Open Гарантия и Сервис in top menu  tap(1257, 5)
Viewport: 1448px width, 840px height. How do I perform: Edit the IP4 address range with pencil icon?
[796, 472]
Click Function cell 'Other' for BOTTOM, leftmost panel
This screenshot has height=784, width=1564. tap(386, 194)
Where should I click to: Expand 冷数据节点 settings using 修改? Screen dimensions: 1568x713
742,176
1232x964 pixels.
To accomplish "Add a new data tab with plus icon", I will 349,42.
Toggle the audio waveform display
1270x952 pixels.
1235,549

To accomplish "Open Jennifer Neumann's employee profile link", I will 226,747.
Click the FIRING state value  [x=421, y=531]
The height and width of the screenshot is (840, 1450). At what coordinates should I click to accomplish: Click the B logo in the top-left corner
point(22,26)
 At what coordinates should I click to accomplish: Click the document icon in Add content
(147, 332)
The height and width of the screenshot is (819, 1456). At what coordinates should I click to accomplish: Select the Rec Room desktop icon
-------
§ **Problem to work on**
Return all data verbatim.

§ **Answer box**
Open Гарантия и Сервис in top menu  tap(1257, 5)
Viewport: 1448px width, 840px height. How do I perform: Edit the IP4 address range with pencil icon?
[796, 472]
Click Function cell 'Other' for BOTTOM, leftmost panel
This screenshot has height=784, width=1564. tap(386, 194)
Where should I click to: Expand 冷数据节点 settings using 修改? Screen dimensions: 1568x713
742,176
1232x964 pixels.
To accomplish "Add a new data tab with plus icon", I will 349,42.
Toggle the audio waveform display
1270x952 pixels.
1235,549

To accomplish "Open Jennifer Neumann's employee profile link", I will 226,747.
Click the FIRING state value  [x=421, y=531]
The height and width of the screenshot is (840, 1450). At what coordinates should I click to accomplish: Click the B logo in the top-left corner
point(22,26)
 At what coordinates should I click to accomplish: Click the document icon in Add content
(147, 332)
The height and width of the screenshot is (819, 1456). At what coordinates should I click to accomplish: Select the Rec Room desktop icon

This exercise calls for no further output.